Silence
In 2013, for the first time in more than three hundred years, the borderlands felt the tug and pressure of the two great nations on either side. It was as though something previously believed to be immovable had shifted and could no longer be taken for granted. At church, in the village hall, on the roads and lonnings and on the cross-border 127 bus, there were quiet, anxious conversations which contrasted with the strident voices on the radio.
Far away in southern England, there was only the faintest perception of what was coming, and the polls suggested in any case that a referendum on the question of Scottish independence, to be held in September 2014, would result in a clear defeat for the Scottish nationalists. But in Scotland – in Glasgow and Edinburgh and parts of Perthshire – I had seen entire streets festooned with Scottish flags. Some windows were entirely blotted out by the cross of St Andrew.
A special kind of history was evolving on both sides in which every battle and belief was tattooed with an indelible dividing line. The Debatable Land belonged to a different history, curiously in keeping with the spirit in which its present inhabitants faced the gathering storm. A few Border families had had their ‘bravehearts’ and unionists, but to most borderers, as to their twenty-first-century Liddesdale descendants, ‘independence’ in the current sense would still have meant subservience to a state.
With the two nations fighting an increasingly bitter political battle, these expeditions into the land that was once neither Scottish nor English should have become a picturesque irrelevance, yet they took on an incongruous urgency. The boundaries of the Debatable Land might soon be resurrected as a frontier, and it seemed more important than ever to discover the age and origins of the country between the two kingdoms.
All I knew, however, was that, despite the persistence of its boundaries, and apart from two temporary Roman camps, the Debatable Land had been uninhabited from the end of the Bronze Age to the age of Grahams and Armstrongs (here). Two place names – Wobrethills and Brettalach – might refer to an aboriginal British population, but the assortment of material evidence was ridiculously meagre: a rein-guide, a jug, a buried hoard and two drowned cows.

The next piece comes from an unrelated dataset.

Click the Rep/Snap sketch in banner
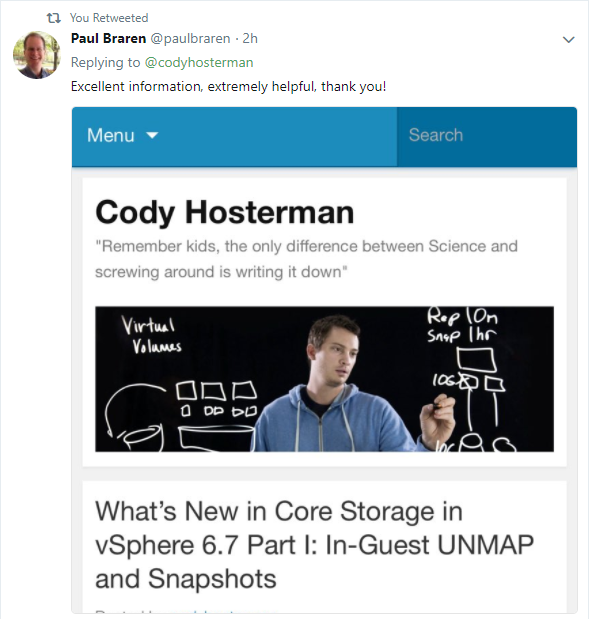The image size is (589, 619). (462, 325)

In the face of this silence, there was nothing more to be said. At that distance in time, the historical vista was as impenetrable as the moors and mosses when a Liddesdale drow has descended. That vast gap in the archaeological record was a discovery in itself, but there were no human voices to explain the emptiness, only the river of the ‘loud dale’, proclaiming the ancient boundary with its noise.
* * *
One morning in early summer when it was just warm enough to write out of doors, I was sitting on a bank above the Liddel making the final changes to a book on the surveying skills of the ancient Celts. The sheet in front of me was a reproduction of the only ancient map on which the approximate location of the future borderlands can be surmised. Ptolemy’s map of Britain, created in Alexandria in the second century AD, consists of one hundred and sixteen place names dotted about a hopelessly distorted outline of the British Isles. The section which appears to cover what are now the Borders shows a small scattering of towns, rivers and estuaries.
In a fantasy film, the map could be fed into a computer and forced to yield its secrets with the magic word, ‘Enhance!’ But even a fantasy computer would struggle to make sense of Ptolemy’s map: many of the places have never been identified and the names that can be attached to real sites appear to be wildly misplaced.
Over in the Debatable Land, I heard a rumble above the rushing of the river. A flock of sheep had just seen their hay being delivered by the farmer and were galloping towards the feast. At that moment, I realized that if the map did by some remote chance contain any usable information about this far-flung corner of the Roman Empire, there was a means of finding it out.